*** DATA PROVIDED ***

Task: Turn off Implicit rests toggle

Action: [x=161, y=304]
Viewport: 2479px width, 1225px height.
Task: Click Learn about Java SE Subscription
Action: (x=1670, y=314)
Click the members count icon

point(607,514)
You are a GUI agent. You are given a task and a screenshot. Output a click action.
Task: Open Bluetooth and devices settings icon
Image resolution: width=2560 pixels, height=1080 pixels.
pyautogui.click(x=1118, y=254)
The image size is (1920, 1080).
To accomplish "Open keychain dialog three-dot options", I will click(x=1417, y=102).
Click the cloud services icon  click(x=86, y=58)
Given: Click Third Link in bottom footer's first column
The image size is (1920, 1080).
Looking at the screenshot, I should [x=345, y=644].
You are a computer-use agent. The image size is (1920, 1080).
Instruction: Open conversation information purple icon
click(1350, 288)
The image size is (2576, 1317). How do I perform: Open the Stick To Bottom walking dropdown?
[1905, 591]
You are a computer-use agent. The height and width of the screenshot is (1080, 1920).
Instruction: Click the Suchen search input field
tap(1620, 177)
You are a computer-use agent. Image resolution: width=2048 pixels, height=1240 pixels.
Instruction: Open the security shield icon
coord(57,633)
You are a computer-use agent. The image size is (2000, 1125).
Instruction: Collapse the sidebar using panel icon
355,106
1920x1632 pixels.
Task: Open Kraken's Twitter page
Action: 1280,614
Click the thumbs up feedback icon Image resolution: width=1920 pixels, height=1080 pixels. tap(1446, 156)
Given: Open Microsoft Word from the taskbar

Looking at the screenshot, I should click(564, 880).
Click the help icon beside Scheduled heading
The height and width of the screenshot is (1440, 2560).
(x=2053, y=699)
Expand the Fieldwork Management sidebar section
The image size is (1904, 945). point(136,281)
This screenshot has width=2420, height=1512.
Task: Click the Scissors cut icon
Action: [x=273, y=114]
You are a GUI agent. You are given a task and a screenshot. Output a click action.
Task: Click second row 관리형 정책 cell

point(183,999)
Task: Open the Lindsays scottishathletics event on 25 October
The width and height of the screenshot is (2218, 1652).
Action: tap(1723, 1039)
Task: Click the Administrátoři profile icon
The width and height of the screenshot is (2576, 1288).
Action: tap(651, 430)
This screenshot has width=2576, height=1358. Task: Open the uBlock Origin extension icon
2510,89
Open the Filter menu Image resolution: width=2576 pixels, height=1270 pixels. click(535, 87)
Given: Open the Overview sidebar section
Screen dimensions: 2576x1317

*** End of DATA PROVIDED ***

**WHAT IS REQUIRED:** Determine the number of lines in the records that contain the word "agent", and provide that number alone.

**WORKED SOLUTION:** 6